Over the last few years we’ve seen numerous research suggesting that brand loyalty is at an all time low, indeed Brand Quarterly reported that most people wouldn’t care if 73% of brands disappeared tomorrow!
Given this bleak projection, it’s clearly essential to make sure you’re one of the businesses that operates among the remaining 27% of organisations that customers value. However, to achieve this you’ve clearly got to differentiate from your competitors based on the service and products you offer. But how do you set about collecting feedback to make sure you’re delivering on all fronts?
There are many approaches out there that allow you to gather multichannel feedback across all your channels, so it’s no longer a question of can we do it – instead we need to concentrate on selecting the right approach.
It’s always been difficult to get feedback right. For example, I get really annoyed when airlines survey me when I’ve just checked-in, but I met someone recently who thought it was a great approach. Clearly it’s essential to gain an understanding of individual customer preferences – and personalise their journey accordingly.
Central to this is an organisation’s ability to collect and act on feedback - connecting with customers over a sustained period of time, and developing customer experiences by enriching interactions. In order to drive up feedback acceptance rates among customers, it’s important to optimise your Voice of the Customer approach. Here’s seven tips to help keep your customer feedback strategies on track:
1. Have a team in place to analyse acceptance rates and drive up the percentage of customers completing your surveys. Without meaningful insight, it’s much harder to implement change.
2. Ensure your survey interactions are based on specific customer personalisation preferences. Allow customers to set their own preferences on your MyCompany self-service pages, and then make it impossible to survey customers via the wrong medium.
3. Set a policy for engaging with detractors and super-detractors. Decide whether you should be putting a call in, even if you know it’s likely to be negative.
4. Make sure your Voice of the Customer feedback initiatives are plugged directly into your continuous improvement activities. There’s no excuse for organisations that don’t act on their feedback.
5. Apply the same thinking for your employee surveys. You may have an issue with Average Handling Times, for example. It would be smart to ask your agents why they think this is happening – and make sure to act on their feedback.
6. Think about building some intelligence to your feedback approach. For voice surveys you can link your IVR to the survey application and provide customers with a more personalised approach. This would make a change from the kind of generic ‘opt in if you would be happy to do a survey’ strategy.

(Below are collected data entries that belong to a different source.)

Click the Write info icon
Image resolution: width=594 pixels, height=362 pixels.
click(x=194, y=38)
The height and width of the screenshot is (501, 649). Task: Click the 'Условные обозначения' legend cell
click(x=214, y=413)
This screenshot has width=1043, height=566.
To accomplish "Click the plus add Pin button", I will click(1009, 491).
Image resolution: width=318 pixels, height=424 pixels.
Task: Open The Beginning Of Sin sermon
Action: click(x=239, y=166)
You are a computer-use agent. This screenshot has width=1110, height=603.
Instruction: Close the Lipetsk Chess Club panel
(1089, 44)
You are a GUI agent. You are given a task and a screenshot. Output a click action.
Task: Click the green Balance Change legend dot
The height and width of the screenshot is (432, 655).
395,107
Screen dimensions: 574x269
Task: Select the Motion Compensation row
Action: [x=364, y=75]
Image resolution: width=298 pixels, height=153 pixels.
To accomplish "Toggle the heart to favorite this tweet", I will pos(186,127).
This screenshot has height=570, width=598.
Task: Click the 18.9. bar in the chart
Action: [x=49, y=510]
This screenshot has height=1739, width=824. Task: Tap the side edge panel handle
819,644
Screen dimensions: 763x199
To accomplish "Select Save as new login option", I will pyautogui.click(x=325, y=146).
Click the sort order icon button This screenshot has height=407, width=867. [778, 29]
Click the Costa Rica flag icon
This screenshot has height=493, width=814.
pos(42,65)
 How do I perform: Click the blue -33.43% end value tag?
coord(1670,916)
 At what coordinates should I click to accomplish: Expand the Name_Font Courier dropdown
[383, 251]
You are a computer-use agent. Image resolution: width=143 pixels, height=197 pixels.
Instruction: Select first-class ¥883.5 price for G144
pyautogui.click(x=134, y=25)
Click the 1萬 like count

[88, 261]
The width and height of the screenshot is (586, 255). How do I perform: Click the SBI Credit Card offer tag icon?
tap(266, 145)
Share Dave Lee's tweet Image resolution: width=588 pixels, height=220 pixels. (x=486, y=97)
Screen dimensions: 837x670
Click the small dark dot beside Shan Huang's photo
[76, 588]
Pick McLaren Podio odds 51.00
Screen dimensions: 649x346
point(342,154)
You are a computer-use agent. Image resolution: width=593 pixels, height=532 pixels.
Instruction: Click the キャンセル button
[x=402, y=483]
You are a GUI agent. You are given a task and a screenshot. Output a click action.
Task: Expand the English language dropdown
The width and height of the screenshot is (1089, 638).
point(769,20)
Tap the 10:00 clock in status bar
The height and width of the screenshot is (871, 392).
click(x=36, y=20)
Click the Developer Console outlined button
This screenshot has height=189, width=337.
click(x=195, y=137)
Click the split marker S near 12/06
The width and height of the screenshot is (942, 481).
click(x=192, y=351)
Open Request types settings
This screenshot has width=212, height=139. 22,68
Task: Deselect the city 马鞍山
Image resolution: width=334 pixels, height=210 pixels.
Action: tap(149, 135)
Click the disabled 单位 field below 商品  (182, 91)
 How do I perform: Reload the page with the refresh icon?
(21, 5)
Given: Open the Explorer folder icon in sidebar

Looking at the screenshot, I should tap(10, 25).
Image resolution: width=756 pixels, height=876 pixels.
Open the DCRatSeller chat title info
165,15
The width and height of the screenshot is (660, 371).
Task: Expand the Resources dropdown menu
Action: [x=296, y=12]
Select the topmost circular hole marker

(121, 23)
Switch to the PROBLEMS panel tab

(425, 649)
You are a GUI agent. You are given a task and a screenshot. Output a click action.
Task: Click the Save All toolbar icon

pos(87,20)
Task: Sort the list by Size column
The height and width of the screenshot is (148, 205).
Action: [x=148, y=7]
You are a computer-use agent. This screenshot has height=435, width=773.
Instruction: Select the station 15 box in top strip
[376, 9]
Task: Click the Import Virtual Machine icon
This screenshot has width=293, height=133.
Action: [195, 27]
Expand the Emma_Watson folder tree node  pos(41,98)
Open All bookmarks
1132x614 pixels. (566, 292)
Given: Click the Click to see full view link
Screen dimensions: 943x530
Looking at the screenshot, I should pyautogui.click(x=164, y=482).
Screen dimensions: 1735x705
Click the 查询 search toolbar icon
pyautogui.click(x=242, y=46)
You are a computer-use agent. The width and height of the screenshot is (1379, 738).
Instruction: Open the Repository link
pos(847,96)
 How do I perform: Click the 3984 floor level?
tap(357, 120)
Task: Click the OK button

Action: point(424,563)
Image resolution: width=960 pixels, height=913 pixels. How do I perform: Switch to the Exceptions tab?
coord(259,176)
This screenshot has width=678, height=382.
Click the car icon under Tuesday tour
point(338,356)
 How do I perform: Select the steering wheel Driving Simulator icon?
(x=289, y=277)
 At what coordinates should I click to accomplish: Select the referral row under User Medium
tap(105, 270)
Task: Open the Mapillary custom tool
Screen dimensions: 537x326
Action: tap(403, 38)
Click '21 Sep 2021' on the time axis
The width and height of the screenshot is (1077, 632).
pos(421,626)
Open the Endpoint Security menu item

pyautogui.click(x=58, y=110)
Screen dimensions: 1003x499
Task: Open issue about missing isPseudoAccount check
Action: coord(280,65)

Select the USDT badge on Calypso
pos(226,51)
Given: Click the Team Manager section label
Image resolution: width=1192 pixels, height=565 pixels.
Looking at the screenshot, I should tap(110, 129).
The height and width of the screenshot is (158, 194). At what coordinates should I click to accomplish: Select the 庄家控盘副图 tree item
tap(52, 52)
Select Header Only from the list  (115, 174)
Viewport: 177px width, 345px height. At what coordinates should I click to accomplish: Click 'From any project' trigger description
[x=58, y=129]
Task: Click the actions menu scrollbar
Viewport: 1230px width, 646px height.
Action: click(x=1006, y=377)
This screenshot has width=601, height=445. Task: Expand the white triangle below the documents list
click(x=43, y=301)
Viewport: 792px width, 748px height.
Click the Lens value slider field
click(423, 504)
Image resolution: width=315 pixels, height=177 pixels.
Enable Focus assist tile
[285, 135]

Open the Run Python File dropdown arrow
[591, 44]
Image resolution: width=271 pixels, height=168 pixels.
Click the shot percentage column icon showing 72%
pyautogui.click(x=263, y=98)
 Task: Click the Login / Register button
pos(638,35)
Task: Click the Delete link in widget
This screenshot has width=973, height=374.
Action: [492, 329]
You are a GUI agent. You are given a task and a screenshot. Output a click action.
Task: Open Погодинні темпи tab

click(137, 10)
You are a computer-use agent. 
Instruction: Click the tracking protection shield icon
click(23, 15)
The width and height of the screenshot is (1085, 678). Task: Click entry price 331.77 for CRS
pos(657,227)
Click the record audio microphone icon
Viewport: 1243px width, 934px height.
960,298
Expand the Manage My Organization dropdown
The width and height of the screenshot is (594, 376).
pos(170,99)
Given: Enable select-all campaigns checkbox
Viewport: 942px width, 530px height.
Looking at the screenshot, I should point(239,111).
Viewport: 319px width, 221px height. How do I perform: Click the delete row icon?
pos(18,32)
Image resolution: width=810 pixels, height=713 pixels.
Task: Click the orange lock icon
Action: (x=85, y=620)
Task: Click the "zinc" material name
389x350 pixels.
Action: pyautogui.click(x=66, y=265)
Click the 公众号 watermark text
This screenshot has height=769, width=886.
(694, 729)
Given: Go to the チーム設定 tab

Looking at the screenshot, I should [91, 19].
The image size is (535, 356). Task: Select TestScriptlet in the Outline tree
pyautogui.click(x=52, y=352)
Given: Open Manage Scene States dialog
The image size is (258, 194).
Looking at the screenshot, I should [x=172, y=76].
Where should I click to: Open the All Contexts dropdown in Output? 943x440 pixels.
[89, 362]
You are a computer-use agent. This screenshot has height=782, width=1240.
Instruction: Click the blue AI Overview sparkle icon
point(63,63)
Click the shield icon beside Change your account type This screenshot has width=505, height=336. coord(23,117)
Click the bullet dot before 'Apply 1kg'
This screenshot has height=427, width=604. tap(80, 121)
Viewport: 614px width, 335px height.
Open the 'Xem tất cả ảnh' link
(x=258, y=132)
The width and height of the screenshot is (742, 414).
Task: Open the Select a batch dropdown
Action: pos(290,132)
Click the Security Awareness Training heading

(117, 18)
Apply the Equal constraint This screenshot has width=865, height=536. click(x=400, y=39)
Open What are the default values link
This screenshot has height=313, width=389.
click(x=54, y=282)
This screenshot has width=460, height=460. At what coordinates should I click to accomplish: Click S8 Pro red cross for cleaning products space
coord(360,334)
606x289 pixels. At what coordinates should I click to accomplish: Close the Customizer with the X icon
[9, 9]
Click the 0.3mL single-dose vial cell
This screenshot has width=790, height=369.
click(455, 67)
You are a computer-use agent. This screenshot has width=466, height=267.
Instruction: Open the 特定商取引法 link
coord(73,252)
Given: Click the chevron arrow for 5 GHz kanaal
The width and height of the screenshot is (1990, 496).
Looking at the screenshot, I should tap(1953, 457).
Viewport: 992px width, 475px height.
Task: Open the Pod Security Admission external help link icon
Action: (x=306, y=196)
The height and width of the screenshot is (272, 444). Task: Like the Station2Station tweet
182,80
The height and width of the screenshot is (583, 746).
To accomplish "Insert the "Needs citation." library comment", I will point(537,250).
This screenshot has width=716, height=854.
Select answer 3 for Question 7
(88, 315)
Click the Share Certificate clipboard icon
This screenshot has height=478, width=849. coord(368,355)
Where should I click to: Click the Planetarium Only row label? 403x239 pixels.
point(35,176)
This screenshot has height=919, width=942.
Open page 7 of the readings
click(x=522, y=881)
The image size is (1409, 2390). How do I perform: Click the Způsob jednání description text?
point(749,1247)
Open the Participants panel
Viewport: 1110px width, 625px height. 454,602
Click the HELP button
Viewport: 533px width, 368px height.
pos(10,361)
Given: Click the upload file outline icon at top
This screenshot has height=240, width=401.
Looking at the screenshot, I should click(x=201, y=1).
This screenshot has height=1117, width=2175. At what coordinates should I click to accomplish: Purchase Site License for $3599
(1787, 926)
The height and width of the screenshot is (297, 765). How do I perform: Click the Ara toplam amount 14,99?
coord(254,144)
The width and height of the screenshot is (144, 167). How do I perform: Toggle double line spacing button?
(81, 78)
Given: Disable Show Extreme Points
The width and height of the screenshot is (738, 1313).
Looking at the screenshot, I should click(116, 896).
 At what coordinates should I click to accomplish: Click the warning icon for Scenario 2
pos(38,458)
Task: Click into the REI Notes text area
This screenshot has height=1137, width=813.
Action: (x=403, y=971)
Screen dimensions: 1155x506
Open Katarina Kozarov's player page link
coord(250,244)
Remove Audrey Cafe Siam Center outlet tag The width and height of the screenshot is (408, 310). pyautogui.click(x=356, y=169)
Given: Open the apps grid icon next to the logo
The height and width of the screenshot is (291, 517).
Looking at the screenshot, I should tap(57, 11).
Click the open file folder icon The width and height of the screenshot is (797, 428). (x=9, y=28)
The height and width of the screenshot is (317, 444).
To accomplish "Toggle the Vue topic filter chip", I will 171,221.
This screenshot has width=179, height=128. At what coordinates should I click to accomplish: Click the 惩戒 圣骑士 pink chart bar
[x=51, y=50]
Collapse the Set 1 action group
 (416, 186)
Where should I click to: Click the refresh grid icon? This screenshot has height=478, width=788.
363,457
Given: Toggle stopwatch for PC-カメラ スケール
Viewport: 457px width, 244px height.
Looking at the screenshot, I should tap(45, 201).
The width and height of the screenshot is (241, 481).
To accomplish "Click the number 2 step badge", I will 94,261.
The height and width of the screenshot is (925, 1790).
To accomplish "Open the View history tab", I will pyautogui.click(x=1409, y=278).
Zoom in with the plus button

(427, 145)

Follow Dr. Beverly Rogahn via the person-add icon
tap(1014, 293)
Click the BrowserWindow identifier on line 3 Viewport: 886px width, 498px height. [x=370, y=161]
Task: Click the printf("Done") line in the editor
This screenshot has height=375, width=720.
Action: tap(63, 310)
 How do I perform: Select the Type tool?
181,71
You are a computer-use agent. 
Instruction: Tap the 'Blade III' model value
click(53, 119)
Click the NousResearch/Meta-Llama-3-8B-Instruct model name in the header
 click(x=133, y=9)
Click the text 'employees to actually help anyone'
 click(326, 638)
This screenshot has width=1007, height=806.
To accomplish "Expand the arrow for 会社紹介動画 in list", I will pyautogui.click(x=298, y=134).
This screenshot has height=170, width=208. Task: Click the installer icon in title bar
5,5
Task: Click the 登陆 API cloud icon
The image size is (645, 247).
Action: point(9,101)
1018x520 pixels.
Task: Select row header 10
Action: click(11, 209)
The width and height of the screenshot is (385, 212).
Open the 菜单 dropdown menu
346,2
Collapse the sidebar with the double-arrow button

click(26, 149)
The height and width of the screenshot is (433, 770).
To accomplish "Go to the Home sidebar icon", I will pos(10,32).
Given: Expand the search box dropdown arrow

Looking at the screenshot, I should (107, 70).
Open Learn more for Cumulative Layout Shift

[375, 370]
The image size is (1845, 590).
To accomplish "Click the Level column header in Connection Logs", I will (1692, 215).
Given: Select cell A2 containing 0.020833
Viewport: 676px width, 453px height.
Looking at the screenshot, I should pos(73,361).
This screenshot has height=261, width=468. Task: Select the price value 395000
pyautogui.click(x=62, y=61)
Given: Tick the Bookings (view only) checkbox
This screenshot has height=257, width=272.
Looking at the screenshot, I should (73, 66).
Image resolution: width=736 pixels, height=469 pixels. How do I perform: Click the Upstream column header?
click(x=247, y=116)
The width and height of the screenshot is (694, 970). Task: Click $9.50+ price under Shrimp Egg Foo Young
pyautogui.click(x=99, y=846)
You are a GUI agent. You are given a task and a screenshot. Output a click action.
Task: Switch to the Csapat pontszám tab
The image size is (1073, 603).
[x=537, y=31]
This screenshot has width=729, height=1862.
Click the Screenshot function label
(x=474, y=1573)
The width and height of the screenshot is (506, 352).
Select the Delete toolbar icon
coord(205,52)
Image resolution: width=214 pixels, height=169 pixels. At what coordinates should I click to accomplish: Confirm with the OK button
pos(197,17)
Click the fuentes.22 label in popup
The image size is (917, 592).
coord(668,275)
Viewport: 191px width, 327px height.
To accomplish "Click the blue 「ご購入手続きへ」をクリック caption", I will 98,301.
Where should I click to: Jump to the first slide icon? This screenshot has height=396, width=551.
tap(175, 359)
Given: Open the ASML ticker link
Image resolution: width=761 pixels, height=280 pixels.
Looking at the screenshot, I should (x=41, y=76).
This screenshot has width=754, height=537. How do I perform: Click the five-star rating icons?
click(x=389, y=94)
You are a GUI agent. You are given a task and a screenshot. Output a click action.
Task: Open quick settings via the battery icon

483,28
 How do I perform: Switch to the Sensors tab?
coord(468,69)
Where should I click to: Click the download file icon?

7. Link your feedback surveys to the reality of the customer journey. For example, if a customer has been put on hold four times then it makes sense to link them to a context-specific survey that takes account of the fact that they have probably had a poor experience
Don’t forget to thank your customers for taking part. If you act on their feedback, make sure you let them know and perhaps recognise their contribution in some way. It’s great from a marketing perspective, demonstrating that you really do listen to customers and act on their feedback.